An Initial Coin Offering (ICO) is the cryptocurrency version of an Initial Public Offering (IPO), and they have taken the digital world by storm. Many people are jumping on board to get a piece of this digital pie, but the pie (like many blockchain startups and blockchain projects) may disappear just as quickly as it is conceived. And like blockchain startups, a large number of ICOs are failing, and we will explore why they are failing faster than other traditional businesses and what’s in store for the long-term future of ICOs.

 

Bad Ideas Make for Bad Business

One of the simplest explanations for why many ICOs fail is that they were simply attached to bad business plans. Just as the burger joint opened in a primarily vegan neighborhood is doomed to fail, or the dog-walking service launched in a high-rise where 99% of tenants own cats will never succeed, the shoddy business plans attached to many ICOs are the cause of their demise.

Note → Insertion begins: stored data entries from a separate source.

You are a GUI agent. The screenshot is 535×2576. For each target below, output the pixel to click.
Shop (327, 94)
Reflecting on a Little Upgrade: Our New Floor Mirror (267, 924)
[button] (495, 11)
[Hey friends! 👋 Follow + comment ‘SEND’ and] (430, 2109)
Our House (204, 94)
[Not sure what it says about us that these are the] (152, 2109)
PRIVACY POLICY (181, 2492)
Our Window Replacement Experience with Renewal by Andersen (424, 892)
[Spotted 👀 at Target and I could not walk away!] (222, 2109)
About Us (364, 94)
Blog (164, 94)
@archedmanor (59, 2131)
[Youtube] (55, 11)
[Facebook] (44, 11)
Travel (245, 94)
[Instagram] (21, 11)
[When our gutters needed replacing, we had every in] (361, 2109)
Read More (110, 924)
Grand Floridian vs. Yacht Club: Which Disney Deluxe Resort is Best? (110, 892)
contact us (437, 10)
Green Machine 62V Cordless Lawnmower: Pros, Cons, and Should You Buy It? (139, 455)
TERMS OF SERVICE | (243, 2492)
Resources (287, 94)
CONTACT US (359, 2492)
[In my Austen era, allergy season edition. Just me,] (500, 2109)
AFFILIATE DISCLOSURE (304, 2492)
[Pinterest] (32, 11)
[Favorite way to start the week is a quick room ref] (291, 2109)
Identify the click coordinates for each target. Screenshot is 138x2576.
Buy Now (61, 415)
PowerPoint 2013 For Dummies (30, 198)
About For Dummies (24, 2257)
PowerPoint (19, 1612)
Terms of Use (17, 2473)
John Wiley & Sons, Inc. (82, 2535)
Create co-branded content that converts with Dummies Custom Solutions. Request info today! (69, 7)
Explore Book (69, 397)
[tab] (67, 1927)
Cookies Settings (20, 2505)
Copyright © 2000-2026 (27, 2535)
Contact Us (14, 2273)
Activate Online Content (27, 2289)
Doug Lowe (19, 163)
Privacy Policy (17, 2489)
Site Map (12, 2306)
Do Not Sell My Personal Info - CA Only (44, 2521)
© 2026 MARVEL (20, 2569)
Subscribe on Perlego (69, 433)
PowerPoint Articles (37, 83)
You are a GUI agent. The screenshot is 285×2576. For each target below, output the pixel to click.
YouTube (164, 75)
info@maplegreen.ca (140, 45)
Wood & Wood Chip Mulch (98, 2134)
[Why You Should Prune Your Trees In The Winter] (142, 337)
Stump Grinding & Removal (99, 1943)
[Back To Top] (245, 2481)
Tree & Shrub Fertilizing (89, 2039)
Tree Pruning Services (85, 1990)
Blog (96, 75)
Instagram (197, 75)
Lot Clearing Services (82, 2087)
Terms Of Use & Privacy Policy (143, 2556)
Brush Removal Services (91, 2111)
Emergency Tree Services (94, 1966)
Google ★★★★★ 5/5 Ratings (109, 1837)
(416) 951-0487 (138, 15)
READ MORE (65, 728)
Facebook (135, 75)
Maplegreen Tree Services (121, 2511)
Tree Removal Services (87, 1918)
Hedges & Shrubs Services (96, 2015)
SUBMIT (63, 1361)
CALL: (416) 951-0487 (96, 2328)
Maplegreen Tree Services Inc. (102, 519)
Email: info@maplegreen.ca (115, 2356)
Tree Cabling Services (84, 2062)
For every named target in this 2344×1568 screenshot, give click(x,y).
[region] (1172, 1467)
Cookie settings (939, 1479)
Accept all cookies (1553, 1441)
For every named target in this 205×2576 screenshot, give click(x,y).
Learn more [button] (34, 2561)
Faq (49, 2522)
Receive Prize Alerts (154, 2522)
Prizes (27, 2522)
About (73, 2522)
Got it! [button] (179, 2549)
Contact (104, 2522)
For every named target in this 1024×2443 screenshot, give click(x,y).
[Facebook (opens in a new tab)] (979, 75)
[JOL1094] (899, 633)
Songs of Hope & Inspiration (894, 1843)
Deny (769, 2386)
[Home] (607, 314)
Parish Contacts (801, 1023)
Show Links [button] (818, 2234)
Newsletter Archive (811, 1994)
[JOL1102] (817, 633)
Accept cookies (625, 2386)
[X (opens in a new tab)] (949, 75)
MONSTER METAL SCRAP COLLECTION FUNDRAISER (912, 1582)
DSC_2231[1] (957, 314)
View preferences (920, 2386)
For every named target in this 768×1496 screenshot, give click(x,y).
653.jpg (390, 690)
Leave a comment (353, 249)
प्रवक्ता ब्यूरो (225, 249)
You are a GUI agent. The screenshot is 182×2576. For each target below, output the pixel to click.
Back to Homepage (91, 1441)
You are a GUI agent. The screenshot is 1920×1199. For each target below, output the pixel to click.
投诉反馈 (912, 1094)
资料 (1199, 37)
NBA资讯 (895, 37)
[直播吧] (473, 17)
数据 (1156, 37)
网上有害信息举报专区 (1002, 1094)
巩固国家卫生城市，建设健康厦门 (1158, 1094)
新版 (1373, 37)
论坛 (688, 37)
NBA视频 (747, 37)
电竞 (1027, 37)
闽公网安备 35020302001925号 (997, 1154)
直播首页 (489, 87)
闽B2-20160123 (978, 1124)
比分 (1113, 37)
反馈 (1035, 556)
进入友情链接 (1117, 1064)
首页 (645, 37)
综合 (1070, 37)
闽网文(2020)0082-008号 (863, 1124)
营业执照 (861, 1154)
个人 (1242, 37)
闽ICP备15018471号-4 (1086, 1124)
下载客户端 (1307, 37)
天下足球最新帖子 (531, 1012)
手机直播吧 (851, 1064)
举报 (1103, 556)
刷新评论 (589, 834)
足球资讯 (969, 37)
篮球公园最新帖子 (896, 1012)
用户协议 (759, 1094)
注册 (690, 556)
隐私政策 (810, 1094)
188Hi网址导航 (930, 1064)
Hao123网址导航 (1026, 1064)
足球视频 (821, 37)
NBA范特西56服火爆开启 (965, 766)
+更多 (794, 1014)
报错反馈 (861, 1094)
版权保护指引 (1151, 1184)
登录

It has been easy for people to get swept up in the coin craze without giving serious thought and attention to whether their idea is a good one and whether it merits tokenization at all. While you may have created the world’s best under-eye cream, destined to make users look 10 years younger overnight, are they really going to purchase that cream in a token system? A system that is not yet widespread enough to warrant the consumer demand needed to launch a product?  The future goods or services promised by an ICO need to be much stronger than a single product.

Defining the Audience: Too Specific or Too Broad Can Both Cause Failure

Cryptocurrency is intended to be global; it is free from the regulations of regional currencies but it is still not met with equal demand or interested across the globe, and this plays into the failure of ICOs. The bottom line is that ICOs in developing countries are unlikely to see enough demand to launch successfully. On the other hand, limiting the project to a very specific region (perhaps in a wealthier area) can still mean you won’t be able to generate enough interest and investment to make your project work. Getting this right—defining the audience and region for the ICO—is no easy task and another reason why so many fail to launch.

Low Tech Means Low (or No) Success

Understanding the technology behind cryptocurrency (specifically the blockchain technology) is critical to creating a successful ICO. Skimping in this area will undoubtedly lead to failure. Picture this: on the day you open your coffee shop, you realize that no one on your team knows how to install, program, or operate any of the expensive brewing machines you have purchased. You may as well turn the “open” sign back to “closed” and pack it in and call it quits. You cannot get the coffee to the people who want it if you don’t understand how to make it; similarly, an ill-conceived ICO without a thorough understanding of the background technology will fail. If you do not have the expertise (or are not willing to pay for it) to build a secure system for your tokenization, you will no doubt be the target of cyber attacks. The world of cryptocurrency is a battle between the good guys and the bad guys: the bad guys know how to spot and exploit your weaknesses.

Bad Marketing Makes for Bad Brands

This is another area where ICO failures are much like traditional business failures: poor marketing efforts can kill a business or prevent it from ever getting off the ground. If we think back to the coffee shop, let’s say you DO know how to operate all the equipment and you are sure your baristas are capable of serving the world’s best coffee. But you opened in an out-of-the-way location, you have no social media presence, you have not advertised in local media outlets, you are not actively participating in any local business groups, and you have not organized a grand opening event. There is no way you will sell enough coffee to stay open for the long-term, let alone a week.

The lack of marketing and established a strong brand identity kills ICOs in a similar way. Every element of your ICO, from the website you build to the way you communicate with potential investors, should be slick, polished, and professional. You are advertising your business to try and get people through your “digital door.” If you do not reach enough of them, and if you do not impress them visually, you will not see the demand needed to get your project off the ground.

The Devil Is in the Details

The ICO craze has people leaping without thinking: the project has to be supported by a realistic business plan. Too often the financial goals associated with an ICO are simply unrealistic, or the plan lacks appropriate checks and balances and tools for measuring and reporting. Any team launching an ICO needs at least one good “business mind,” if not several, to ensure the project is thoughtfully and carefully conceived and managed. This individual does not necessarily have to be a blockchain expert (though you cannot skimp on that either). An ICO’s chance of success is strengthened by a team with solid expertise in all areas. Think of some of the most successful “digital projects” in the world, using Facebook as one example. This is a platform that is constantly evaluated and measured to inform improvements and tweaks needed to upgrade the system and enhance user experience. A cryptocurrency project is no different: it has to be measured and managed constantly with a careful eye on every last detail.